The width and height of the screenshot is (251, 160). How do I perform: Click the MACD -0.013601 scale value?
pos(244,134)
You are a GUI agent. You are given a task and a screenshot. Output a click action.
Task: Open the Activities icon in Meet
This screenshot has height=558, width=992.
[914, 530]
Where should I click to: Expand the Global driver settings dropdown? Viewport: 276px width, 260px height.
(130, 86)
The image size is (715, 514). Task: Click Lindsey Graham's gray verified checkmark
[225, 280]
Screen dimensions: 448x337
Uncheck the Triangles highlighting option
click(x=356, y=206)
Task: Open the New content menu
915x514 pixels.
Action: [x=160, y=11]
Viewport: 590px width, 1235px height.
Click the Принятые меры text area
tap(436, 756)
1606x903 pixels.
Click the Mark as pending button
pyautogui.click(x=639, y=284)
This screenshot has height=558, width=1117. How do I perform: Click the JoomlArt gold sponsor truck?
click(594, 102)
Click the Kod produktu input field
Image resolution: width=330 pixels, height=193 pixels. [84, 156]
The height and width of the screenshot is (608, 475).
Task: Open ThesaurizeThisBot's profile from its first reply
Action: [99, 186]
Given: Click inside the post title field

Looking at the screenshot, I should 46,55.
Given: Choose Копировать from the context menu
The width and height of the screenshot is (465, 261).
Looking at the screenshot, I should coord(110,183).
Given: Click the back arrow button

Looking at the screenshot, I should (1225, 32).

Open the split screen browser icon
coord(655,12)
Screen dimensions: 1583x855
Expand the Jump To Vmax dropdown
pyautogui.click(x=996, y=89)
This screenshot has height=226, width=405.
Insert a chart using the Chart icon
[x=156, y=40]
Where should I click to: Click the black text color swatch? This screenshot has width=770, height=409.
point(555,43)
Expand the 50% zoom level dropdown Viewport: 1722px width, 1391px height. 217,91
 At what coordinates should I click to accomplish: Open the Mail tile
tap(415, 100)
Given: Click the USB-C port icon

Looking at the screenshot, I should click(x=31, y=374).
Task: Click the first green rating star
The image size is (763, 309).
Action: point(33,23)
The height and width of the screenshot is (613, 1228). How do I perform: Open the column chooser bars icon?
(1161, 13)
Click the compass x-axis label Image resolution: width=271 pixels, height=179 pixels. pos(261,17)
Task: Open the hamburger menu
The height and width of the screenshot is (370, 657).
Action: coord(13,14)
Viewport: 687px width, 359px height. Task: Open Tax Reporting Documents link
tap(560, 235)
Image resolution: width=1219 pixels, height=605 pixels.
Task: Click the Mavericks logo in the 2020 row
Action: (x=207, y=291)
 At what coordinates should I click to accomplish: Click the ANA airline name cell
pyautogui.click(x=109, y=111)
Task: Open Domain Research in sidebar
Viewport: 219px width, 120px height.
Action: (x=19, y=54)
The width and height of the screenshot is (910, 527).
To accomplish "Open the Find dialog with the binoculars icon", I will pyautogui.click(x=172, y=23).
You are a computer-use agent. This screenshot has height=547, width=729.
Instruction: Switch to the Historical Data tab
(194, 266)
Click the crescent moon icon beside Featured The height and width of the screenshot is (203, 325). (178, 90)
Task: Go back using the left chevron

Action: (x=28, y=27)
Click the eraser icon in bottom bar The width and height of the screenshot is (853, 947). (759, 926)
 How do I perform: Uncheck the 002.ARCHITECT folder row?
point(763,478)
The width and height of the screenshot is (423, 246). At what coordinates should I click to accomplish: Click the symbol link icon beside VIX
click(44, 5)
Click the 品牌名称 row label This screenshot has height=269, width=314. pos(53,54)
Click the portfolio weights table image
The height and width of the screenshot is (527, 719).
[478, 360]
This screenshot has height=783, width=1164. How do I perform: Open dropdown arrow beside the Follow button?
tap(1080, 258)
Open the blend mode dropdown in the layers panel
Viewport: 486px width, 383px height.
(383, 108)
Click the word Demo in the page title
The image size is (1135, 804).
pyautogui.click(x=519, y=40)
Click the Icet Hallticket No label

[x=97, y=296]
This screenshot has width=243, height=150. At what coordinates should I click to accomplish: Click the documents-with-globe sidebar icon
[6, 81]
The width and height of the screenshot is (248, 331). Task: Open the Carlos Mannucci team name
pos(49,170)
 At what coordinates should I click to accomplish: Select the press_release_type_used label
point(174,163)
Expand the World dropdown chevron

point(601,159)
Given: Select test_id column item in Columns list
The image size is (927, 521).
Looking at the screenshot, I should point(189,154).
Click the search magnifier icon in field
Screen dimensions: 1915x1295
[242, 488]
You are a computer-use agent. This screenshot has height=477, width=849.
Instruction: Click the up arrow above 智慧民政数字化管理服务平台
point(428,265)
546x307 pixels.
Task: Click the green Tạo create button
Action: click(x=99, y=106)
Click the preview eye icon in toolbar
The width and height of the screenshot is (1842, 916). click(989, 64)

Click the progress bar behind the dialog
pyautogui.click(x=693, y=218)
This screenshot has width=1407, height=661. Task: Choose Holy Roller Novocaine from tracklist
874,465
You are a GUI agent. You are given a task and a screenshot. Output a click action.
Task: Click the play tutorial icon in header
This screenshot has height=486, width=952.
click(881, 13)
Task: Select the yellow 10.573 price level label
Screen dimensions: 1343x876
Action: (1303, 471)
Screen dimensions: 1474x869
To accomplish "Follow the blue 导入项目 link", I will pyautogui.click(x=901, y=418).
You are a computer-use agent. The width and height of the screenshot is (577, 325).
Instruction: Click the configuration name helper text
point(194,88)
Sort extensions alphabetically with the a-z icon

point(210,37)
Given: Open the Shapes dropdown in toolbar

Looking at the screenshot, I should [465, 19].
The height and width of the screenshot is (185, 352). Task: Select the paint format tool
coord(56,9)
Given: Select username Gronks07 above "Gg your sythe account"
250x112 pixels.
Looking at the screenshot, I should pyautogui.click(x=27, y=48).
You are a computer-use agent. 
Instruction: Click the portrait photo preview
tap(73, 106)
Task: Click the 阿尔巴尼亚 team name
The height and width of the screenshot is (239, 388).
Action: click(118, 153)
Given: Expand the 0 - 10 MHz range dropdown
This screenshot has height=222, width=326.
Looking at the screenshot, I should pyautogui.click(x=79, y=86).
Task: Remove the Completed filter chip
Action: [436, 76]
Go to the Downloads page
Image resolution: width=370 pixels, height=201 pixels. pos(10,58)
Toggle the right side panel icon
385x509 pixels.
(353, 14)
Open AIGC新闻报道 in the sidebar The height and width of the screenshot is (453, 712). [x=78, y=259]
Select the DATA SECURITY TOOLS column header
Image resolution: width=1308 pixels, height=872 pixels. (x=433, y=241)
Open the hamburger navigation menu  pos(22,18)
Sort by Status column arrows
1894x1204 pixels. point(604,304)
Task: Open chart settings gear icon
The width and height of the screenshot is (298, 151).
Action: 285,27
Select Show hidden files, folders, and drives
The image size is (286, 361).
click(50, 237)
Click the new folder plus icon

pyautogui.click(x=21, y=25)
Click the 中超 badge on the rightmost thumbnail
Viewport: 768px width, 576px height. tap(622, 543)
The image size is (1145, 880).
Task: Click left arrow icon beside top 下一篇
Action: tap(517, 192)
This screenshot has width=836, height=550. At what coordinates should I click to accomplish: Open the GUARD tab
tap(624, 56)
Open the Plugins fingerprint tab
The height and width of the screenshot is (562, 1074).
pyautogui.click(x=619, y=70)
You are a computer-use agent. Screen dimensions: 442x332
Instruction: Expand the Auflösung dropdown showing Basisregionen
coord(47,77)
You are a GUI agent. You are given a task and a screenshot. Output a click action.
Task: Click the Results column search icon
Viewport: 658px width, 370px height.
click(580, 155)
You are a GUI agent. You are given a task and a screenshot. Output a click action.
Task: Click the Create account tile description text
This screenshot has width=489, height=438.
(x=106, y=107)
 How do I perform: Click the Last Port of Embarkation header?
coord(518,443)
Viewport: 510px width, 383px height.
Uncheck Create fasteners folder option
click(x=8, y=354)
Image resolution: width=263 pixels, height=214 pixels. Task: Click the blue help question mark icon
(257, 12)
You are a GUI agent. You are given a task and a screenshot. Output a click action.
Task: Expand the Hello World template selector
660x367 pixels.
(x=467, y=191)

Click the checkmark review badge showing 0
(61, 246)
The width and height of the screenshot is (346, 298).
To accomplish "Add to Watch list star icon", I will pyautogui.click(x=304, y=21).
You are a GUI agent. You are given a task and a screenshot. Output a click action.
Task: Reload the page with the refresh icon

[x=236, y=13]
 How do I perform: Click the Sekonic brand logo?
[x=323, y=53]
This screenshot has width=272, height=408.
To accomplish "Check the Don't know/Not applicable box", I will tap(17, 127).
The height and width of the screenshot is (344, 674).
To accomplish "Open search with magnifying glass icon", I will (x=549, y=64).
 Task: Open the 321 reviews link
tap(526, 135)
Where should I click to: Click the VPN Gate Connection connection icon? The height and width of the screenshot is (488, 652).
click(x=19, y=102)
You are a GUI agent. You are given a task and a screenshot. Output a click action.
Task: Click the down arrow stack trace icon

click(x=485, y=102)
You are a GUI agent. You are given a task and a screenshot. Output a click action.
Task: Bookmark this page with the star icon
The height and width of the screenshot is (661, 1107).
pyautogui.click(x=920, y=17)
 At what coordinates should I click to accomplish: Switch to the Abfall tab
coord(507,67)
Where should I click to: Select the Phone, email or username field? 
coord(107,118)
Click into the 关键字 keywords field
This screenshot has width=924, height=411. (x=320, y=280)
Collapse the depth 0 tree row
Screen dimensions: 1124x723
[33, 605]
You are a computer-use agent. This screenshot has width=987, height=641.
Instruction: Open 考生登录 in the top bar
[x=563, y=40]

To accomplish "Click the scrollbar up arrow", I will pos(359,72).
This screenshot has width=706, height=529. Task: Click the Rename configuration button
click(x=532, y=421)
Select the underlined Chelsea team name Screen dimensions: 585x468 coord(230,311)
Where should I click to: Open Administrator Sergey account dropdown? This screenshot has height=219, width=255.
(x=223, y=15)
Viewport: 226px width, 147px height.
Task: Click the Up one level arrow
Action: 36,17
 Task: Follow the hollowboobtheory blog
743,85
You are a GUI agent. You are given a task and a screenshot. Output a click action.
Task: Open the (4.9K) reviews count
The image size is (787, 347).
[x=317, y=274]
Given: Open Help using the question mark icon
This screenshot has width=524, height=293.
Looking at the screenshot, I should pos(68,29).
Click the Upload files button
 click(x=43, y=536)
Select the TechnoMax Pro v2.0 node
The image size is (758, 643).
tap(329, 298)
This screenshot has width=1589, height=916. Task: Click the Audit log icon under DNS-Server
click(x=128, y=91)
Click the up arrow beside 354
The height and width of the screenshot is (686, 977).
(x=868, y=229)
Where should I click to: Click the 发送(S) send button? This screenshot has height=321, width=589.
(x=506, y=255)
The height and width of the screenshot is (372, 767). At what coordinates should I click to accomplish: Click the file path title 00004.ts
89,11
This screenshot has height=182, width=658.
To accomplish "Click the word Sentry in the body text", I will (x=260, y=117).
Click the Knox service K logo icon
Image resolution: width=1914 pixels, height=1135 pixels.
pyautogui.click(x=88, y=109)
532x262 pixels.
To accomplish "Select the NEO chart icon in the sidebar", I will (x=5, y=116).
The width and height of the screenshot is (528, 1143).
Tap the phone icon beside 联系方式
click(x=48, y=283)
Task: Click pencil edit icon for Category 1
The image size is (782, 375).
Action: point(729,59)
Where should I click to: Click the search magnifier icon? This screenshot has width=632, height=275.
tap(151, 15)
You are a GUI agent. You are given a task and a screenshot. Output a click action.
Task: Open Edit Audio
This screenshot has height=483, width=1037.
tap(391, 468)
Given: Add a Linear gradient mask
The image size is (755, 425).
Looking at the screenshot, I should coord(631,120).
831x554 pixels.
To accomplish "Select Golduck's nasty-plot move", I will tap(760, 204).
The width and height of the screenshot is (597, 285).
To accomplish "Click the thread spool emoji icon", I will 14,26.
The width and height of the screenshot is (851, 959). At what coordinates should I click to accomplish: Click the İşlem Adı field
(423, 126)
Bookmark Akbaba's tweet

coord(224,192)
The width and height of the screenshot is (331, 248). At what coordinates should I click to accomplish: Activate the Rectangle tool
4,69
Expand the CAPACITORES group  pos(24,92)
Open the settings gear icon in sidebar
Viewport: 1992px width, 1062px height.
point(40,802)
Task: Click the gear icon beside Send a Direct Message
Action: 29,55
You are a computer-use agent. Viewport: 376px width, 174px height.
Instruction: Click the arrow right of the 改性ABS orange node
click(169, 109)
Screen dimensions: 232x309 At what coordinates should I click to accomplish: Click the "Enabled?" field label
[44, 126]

§ **Problem description**
Copy the items between the line containing "At what coordinates should I click to accomplish: Open the Mail" and the line containing "Action: (x=207, y=291)", inclusive, reproducing them exactly.

§ **Worked answer**
 At what coordinates should I click to accomplish: Open the Mail tile
tap(415, 100)
Given: Click the USB-C port icon

Looking at the screenshot, I should click(x=31, y=374).
Task: Click the first green rating star
The image size is (763, 309).
Action: point(33,23)
The height and width of the screenshot is (613, 1228). How do I perform: Open the column chooser bars icon?
(1161, 13)
Click the compass x-axis label Image resolution: width=271 pixels, height=179 pixels. pos(261,17)
Task: Open the hamburger menu
The height and width of the screenshot is (370, 657).
Action: coord(13,14)
Viewport: 687px width, 359px height. Task: Open Tax Reporting Documents link
tap(560, 235)
Image resolution: width=1219 pixels, height=605 pixels.
Task: Click the Mavericks logo in the 2020 row
Action: (x=207, y=291)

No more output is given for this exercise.